10.3.2010, 00:00 Uhr
Das gemeinsame Atmen hält im Takt

© Sippel

Am Samstag, 13. März, wird Bachs Johannes-Passion vom Ensemble Belcanto Nürnberg in der Citykirche gesungen und gespielt. Das heißt, die rund 40 Sängerinnen und Sänger des Chores stehen nicht, wie üblich gemeinsam auf einem Platz, sondern agieren, im wahrsten Sinne des Wortes, einer »Choreographie» folgend, im gesamten Kirchenschiff. So soll das Publikum in die Handlung hineingezogen und fiktiv zu einem Teil der Turbae, der sich widerstreitenden Masse – der Jünger, Juden, Soldaten – werden. Ausgedacht hat sich diesen dramaturgischen Kunstgriff die künstlerische Leiterin des Laienchores, Antje Langnickel. 2006 hat sie den Laienchor »Ensemble Belcanto Nürnberg» gegründet. Für die Chormitglieder ist diese Konzertform, die die Kluft zwischen Hörern und Ausführenden aufhebt, eine echte Herausforderung. Sie müssen sich zwischen den Kirchenbänken auf einem vorgegebenen Kurs bewegen und singen – von ihren jeweiligen Stimmlagen räumlich weit entfernt, aber hautnah am Ohr der Zuhörer. Damit nicht genug, können die Sängerinnen und Sänger auch die Dirigentin teilweise nicht sehen.

Beider Arbeit erleichtert eine einheitliche Atemtechnik. »Andernfalls müsste sich der Dirigent da vorne abrackern, damit der Chor nicht zu schleppen anfängt und immer langsamer wird», sagt Antje Langnickel. Bachs mächtige wortgebundene Musik ist voll emotionaler Dynamik, und genauso will sie vorgetragen werden – klar, kompakt und mit rhythmischer Schärfe.

Bei der Kirchenmusikerin, Gesangspädagogin und integrativen Stimmtrainerin zieht sich die Stimmbildung jeweils durch die ganze Probe und immer im Hinblick auf das gesamte Werk. Dabei prassele auf die Chorsänger viel ein: Stress für den Körper. Um dem entgegenzuwirken, arbeitet die Chorleiterin sowohl im Einzelunterricht als auch im Chor nach den Prinzipien der ganzheitlichen Stimmbildung. »Das impliziert ein Menschenbild der Wertschätzung», sagt sie.

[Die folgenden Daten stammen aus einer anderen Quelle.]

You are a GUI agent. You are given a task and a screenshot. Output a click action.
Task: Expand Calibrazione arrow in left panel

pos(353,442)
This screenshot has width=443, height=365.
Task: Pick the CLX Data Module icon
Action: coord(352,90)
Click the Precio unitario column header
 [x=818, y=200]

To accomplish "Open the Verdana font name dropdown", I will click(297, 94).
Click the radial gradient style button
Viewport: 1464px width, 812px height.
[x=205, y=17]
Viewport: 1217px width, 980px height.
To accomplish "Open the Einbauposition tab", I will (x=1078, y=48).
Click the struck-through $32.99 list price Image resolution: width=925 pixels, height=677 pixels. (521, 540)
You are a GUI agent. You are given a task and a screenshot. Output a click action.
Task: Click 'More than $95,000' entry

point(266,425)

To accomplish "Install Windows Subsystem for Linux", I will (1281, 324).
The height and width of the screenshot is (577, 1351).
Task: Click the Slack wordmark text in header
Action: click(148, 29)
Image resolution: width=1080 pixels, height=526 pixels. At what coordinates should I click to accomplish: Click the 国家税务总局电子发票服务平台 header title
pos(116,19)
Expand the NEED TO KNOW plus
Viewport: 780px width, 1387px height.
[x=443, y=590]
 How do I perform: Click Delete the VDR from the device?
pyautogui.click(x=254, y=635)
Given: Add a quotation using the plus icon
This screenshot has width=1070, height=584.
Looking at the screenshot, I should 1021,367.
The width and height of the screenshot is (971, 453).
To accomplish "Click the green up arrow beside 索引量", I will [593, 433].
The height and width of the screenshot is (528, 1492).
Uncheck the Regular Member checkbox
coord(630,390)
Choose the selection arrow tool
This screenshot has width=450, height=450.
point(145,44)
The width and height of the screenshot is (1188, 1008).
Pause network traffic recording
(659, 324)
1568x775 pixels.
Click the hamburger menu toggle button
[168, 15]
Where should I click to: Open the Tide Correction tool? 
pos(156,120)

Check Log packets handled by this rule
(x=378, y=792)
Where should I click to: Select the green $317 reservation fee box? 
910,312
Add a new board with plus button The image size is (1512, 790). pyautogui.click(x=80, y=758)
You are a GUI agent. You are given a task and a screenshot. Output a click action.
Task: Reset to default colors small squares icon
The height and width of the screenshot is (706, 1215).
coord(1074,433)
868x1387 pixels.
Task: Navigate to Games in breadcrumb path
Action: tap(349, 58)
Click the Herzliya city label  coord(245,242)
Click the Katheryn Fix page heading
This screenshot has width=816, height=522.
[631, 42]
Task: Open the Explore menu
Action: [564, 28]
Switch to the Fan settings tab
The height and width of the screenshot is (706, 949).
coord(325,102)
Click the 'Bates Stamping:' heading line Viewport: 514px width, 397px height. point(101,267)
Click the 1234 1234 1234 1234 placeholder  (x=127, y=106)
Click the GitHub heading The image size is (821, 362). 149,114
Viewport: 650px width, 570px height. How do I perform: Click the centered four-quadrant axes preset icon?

Dabei wird die Stimme als Ausdruck alles dessen gesehen, was die Persönlichkeit des Menschen ausmacht, sein Denken, Fühlen und seine Art und Weise, wie er sein Leben gestaltet. Das setzt ein breites Wissen über psychologische Zusammenhänge voraus – neben den für Stimmbildner unabdingbaren umfassenden anatomischen Kenntnissen. »Wenn eine Übung einfach nicht funktionieren will, dann muss genau analysiert werden, woran es liegt», sagt die Stimmtrainerin.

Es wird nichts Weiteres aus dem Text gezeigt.